A facelift is carried out under general anaesthesia. It is possible to carry out the procedure under local anaesthetic and intravenous sedation but the patient would still be advised to spend the night in hospital. The procedure, although long, can be combined with other operations of all sorts. The most common however would be an forehead or brow lift and an eyelid surgery (Blepharoplasty). Other extra procedures which can be used to enhance the face at the same time are malar (cheek bone) and chin augmentation and lip enhancement.

Forehead lift is designed to tighten the skin of the upper half of the face, as opposed to the standard facelift which helps the lower half of the face.

Incisions are made above the hair line at the temples and extend in a natural line down the front of the ear, or just inside the cartilage at the front of the ear, and continue around behind the earlobe and up in the crease behind the ear and off into the lower scalp. Occasionally it may be necessary to make a small incision under the chin. Sometimes only the skin is lifted following separation from the underlying platysma muscle (Classical Facelift).

More usually however the platysma muscle and its fibrous attachments (S.M.A.S.) is dissected free and sutured tightly to the solid structures in front and behind the ear. At other times the skin and the S.M.A.S. layer are lifted together as a single layer, but will still be sutured separately. (SMAS Facelift). Fat along the jaw line and under the chin may be removed by liposuction or on occasion through an incision under the chin. The skin is sutured so that it is lifted upwards and backwards. Sometimes drains are inserted. Most surgeons will bandage the face to minimise bruising and swelling. These bandages will stay for one or two days and the sutures are removed in 7 to 8 days.

LIMITATIONS

A facelift works better for the lower half of the face and particularly the jaw line and neck. If you have sagging eyebrows and wrinkles of the forehead then you should perhaps consider a brow lift. This can be performed surgically or endoscopically. Loose skin with fine wrinkles, freckles and rough areas will benefit more by chemical peel or laser resurfacing.

A facelift does not stop the clock, but it does put the clock back. The effect of the facelift is likely to be there but it may not last forever.

RISKS

A facelift is a major surgical procedure. In facelift, complications are rare but they need to be treated promptly.

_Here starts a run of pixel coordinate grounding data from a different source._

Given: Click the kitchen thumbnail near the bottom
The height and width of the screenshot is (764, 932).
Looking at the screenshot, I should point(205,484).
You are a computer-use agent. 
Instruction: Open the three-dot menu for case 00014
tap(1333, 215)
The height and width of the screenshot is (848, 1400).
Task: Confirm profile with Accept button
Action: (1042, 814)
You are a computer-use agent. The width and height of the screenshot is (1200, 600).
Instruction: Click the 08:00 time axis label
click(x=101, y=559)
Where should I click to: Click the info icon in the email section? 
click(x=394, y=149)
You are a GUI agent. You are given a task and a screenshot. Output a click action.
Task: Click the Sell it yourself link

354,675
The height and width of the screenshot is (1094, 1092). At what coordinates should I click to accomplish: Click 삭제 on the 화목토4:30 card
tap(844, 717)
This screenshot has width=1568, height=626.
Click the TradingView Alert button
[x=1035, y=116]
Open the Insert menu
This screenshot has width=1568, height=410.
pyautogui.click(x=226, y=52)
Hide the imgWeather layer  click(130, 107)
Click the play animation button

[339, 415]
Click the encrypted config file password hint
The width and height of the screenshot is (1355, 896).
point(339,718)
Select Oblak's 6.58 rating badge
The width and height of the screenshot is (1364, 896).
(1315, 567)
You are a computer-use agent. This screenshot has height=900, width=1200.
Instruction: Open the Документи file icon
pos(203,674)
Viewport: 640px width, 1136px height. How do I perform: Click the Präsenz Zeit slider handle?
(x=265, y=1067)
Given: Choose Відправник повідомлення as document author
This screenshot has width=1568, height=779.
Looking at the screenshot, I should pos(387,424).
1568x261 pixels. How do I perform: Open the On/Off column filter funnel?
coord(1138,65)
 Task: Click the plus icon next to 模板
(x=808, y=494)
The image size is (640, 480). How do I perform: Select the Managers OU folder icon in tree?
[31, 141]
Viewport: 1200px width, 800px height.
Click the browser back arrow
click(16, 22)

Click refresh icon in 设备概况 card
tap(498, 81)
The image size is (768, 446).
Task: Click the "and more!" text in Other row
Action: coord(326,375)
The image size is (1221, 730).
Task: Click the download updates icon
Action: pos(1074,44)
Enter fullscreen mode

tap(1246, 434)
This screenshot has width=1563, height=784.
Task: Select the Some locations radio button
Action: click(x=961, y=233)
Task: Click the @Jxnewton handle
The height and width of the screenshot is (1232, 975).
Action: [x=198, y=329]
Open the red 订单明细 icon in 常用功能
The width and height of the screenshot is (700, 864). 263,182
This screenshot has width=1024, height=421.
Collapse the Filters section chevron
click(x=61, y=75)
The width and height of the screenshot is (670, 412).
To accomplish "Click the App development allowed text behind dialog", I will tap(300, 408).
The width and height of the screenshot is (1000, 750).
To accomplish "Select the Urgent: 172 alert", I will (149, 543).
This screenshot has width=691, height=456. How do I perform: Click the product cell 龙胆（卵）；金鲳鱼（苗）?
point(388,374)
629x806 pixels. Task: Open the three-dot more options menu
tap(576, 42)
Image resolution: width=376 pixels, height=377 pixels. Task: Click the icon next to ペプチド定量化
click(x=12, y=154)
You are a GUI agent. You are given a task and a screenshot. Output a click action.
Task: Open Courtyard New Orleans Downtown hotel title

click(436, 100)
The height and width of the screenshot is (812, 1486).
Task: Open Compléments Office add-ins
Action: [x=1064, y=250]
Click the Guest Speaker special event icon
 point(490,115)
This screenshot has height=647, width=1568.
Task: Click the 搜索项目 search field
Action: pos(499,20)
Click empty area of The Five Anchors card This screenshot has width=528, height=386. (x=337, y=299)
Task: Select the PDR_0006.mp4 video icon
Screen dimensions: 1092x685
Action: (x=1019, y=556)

  • Hematoma – a collection of blood under skin can happen and needs to be drained out.
  • Nerve injury – Numbness of skin is routine but some patients have partial weakness of muscles of facial expression which is usually temporary and should recover in 6-8 weeks.
  • Infection is rare and responds to antibiotics.
  • Poor healing is seen mostly in chronic smokers.
  • Scars are usually fine and well hidden. In some individuals they tend to become thick and red (Hypertrophic scars) and can be helped with steroid injection.

AFTER THE SURGERY

 

After your surgery there is usually some bruising of the cheeks and with gravity this tends to descend into the neck. Discomfort is usually mild and can be controlled with analgesics. It is normal for there to be some numbness of the skin of the cheeks and ears. This will usually disappear in a few weeks or months. It is better to keep the head elevated for a couple of days to reduce swelling. Drainage tubes will be removed a day or two after surgery. Avoid strenuous activity, saunas and massage for at least two weeks.

At the beginning your face will look a little puffy and may feel rather strange and stiff. The scars can be very well hidden by women with their hair and disc shaped earrings so that they should be able to resume work and social activities within a couple of weeks. Camouflage make-up can be helpful in masking bruising.

Men find it more difficult to disguise the scars and will need to shave their beard closer to the ear in front and also behind the ear where the skin has been lifted. The scars in the hair do not usually show except that the hair is cut shorter immediately around the wound. There may be some slight reduction in hair growth in the temples, but this is not usually a problem unless the hair is very thin and repeated facelifts are being carried out.